> [Task instructions]
Select all lines in the records that include "green".

> [Collected data entries]
———

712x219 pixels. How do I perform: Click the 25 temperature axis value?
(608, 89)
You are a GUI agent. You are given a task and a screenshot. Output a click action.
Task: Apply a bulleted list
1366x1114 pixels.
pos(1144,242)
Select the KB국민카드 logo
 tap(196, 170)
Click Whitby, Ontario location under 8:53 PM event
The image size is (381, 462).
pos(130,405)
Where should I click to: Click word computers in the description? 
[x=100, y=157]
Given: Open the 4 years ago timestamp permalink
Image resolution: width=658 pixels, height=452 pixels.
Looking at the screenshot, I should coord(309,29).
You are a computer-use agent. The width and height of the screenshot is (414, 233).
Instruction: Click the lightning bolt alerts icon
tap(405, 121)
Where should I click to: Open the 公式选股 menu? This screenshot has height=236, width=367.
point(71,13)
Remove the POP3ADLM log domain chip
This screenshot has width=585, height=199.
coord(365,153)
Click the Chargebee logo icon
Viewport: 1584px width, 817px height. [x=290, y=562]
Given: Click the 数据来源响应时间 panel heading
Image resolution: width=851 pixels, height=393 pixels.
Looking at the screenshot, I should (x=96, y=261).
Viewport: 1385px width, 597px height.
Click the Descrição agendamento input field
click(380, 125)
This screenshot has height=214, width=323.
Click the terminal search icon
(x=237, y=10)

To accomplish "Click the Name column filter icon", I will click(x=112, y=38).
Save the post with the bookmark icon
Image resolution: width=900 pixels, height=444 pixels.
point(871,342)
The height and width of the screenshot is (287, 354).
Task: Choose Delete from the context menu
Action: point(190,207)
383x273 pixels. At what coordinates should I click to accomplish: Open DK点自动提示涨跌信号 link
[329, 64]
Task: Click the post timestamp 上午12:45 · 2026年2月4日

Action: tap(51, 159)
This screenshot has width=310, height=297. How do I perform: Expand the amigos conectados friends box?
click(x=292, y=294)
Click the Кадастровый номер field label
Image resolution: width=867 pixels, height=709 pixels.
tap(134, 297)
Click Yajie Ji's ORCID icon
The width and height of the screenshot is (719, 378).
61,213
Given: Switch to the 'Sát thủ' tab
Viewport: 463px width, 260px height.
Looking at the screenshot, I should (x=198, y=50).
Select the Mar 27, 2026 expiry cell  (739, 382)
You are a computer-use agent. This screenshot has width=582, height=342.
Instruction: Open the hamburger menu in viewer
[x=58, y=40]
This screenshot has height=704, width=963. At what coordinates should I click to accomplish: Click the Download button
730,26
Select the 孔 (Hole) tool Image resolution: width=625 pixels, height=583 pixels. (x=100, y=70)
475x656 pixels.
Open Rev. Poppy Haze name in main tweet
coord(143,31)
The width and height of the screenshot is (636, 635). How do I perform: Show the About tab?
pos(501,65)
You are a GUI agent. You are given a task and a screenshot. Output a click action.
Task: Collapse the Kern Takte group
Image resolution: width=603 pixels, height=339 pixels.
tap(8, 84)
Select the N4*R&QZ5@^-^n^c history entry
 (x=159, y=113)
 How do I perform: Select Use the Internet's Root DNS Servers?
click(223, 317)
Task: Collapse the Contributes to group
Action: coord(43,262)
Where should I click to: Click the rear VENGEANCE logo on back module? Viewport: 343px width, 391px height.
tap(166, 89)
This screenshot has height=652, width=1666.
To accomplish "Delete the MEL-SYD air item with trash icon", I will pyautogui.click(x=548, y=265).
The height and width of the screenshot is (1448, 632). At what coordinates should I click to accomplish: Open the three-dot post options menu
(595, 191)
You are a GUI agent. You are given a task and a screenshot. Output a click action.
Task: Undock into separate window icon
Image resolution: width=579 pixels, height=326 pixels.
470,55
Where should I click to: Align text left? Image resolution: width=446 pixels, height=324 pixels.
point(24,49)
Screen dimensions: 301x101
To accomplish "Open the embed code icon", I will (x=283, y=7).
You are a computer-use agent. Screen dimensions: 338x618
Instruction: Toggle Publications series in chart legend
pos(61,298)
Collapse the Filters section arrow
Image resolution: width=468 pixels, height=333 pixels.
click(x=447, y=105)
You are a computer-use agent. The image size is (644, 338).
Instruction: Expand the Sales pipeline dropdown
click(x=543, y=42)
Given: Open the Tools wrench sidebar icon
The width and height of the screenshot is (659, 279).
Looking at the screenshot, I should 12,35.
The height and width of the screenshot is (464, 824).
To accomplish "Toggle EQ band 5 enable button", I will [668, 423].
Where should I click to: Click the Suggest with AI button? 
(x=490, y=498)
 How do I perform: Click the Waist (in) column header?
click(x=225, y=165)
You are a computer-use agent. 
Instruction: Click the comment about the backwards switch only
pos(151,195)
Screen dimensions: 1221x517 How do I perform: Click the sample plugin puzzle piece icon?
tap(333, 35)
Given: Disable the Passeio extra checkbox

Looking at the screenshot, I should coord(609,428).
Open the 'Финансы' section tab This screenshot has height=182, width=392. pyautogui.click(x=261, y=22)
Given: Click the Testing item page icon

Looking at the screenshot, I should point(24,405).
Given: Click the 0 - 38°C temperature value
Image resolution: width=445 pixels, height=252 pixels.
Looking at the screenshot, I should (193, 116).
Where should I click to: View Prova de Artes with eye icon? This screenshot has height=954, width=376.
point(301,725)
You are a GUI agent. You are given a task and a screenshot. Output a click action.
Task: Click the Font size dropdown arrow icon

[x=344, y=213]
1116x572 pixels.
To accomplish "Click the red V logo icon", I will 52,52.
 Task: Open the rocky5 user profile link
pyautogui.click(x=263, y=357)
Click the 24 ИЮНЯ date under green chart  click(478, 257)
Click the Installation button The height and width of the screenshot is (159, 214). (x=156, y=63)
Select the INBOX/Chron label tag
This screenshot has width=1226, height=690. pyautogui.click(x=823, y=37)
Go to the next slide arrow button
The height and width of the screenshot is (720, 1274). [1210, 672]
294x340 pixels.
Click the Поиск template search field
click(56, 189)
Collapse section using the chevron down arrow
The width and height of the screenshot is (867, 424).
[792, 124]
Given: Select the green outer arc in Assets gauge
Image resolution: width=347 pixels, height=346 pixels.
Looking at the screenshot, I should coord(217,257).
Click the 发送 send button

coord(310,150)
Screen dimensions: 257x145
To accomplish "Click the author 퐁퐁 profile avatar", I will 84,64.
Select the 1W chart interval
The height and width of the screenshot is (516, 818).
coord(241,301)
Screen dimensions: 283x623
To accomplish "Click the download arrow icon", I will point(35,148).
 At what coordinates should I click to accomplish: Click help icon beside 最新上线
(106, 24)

———

> [Response below]
Click the 24 ИЮНЯ date under green chart  click(478, 257)
Given: Select the green outer arc in Assets gauge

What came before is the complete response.